Unit-16 Money Supply: Definition and Importance of Money



                (1) Currency                                                                               Notes

                The purport from currency is the coins and notes in circulation.
                   (i)   Coins: Now a days the coins are released in every country by the government, though in old
                       era private institutions were also using to release the coins. Government used to restrict the
                       private institution coins in the matters of weight of coins and purity of metal used in coins
                       so that people could save from the fraud. There were two types of coins under the value of
                       gold and silver—Full-bodied Standard Coins and Token Coins. But prevalent now a days
                       under the Managed Currency System, there is no importance of Full-bodied Standard Coins.
                       So those are not in circumstances now. Indian Rupee is neither a full-bodied Standard Coins
                       nor a Token Coin. The 50-paisa, 25 paisa, 10 paisa, 5 paisa, 2 paisa and 1 paisa coins are the
                       Token Coins. The Token coins are not important components of money.

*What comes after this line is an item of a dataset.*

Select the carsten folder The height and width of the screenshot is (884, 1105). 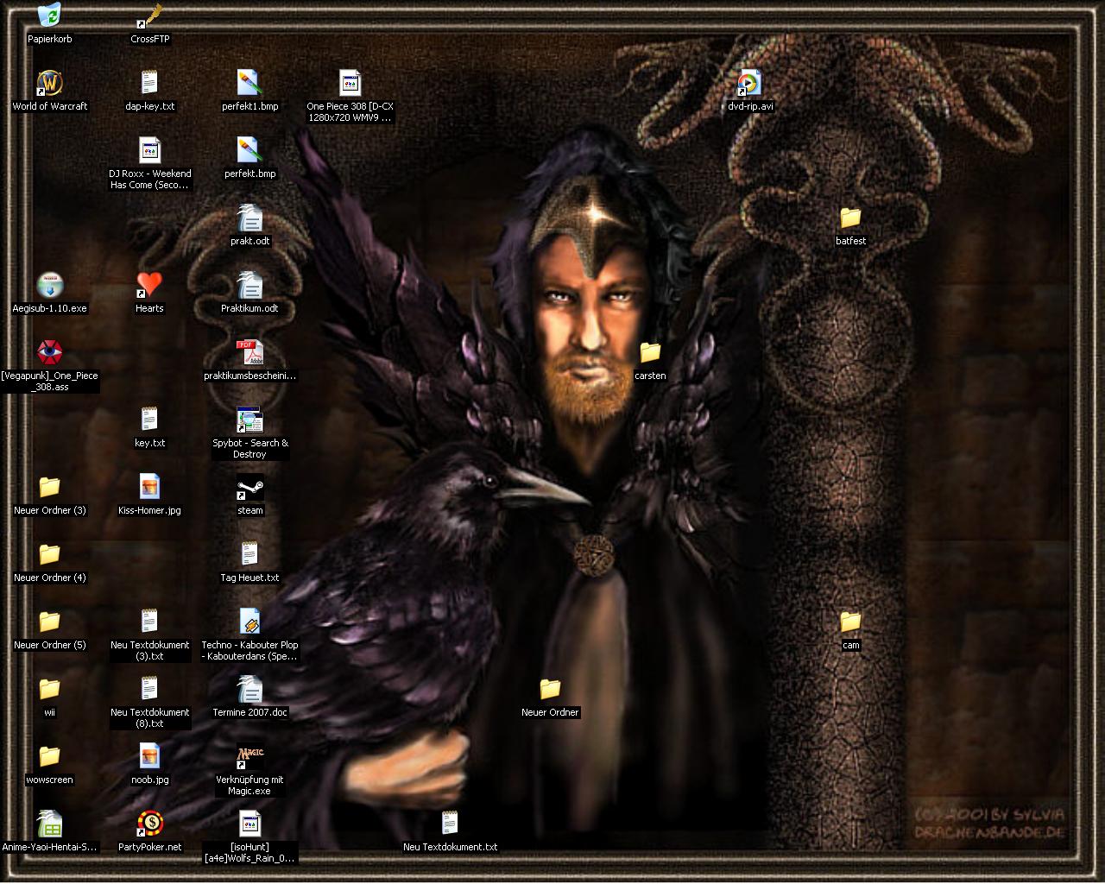click(x=650, y=353)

Though a large
                       quantity of small coins are in circulation because of poverty in India then also this is only
                       3.5 % part of total money supply. In the developed countries like America, Token coins are
                       lesser than 2 % of total money supply.
                   (ii)   Currency Notes: An important part of money supply are the currency notes. Now a days
                       currency notes are released by either Reserve Bank of country or Government itself. The One
                       Rupee note by Indian Government and the all other notes are released by Reserve Bank of
                       India. There can be many ways to release (issue) the note; as, representation, proportional,
                       minimum fund, variable, constant, etc. In the era of metal value, paper money was the
                       representative. In other words, the metallic base was kept beside these notes. If Central Bank
                       was releasing the notes of one crore then it had to keep the gold or silver valued one crore
                       in the treasure. The two main objectives to release the currency representation letter was
                       such – (i) Saving of the cost of minting coins, (ii) protection from the loss from rubbing the
                       metal. But this system of note release was inflexible because the supply of currency letter was
                       dependent on metal stock. It could not be more than metal stock. For removing the weaknesses
                       of currency representation letter Proportional Method was adopted. Reserve Bank was
                       releasing the Notes on the base of Proportional Reserve System, till 1956 A.D. According to
                       this system the 40 % of the value of Entire Notes was kept in gold, silver, foreign assets and
                       foreign currencies. After 1956 A.D., Minimum Reserve System was adopted. According to
                       this method, it is compulsory that Reserve Bank has to keep the minimum fund of 200 crores
                       in reserves, in which the gold should be of 115 crores. There on the base of minimum fund
                       of 200 crores Reserve Bank can release the notes until any limit. This system is very flexible
                       but the fear of expansion of many notes occurs. Currency notes can be variable or constant.
                       Under the variable currery exchange monetary authorities have to change the currency note
                       with metal. Under the constant currency paper, Reserve bank (Monetary Authorities) gives
                       the guarantee to change the paper notes into token coins or other notes, but not to change in
                       gold or silver. Currently, the unchangeable method to release the notes is circulated in all
                       the countries of the world. Notes are actually promissory notes. Monetary authority promises
                       to give coins or other notes in exchange of it. In resulting of this method the importance of
                       Monetary paper policy and Monetary management has very increased. Now note release
                       does not depend upon the stock of gold or silver. The monetary authority on keeping in the
                       mind the needs of economy does the supply or determination.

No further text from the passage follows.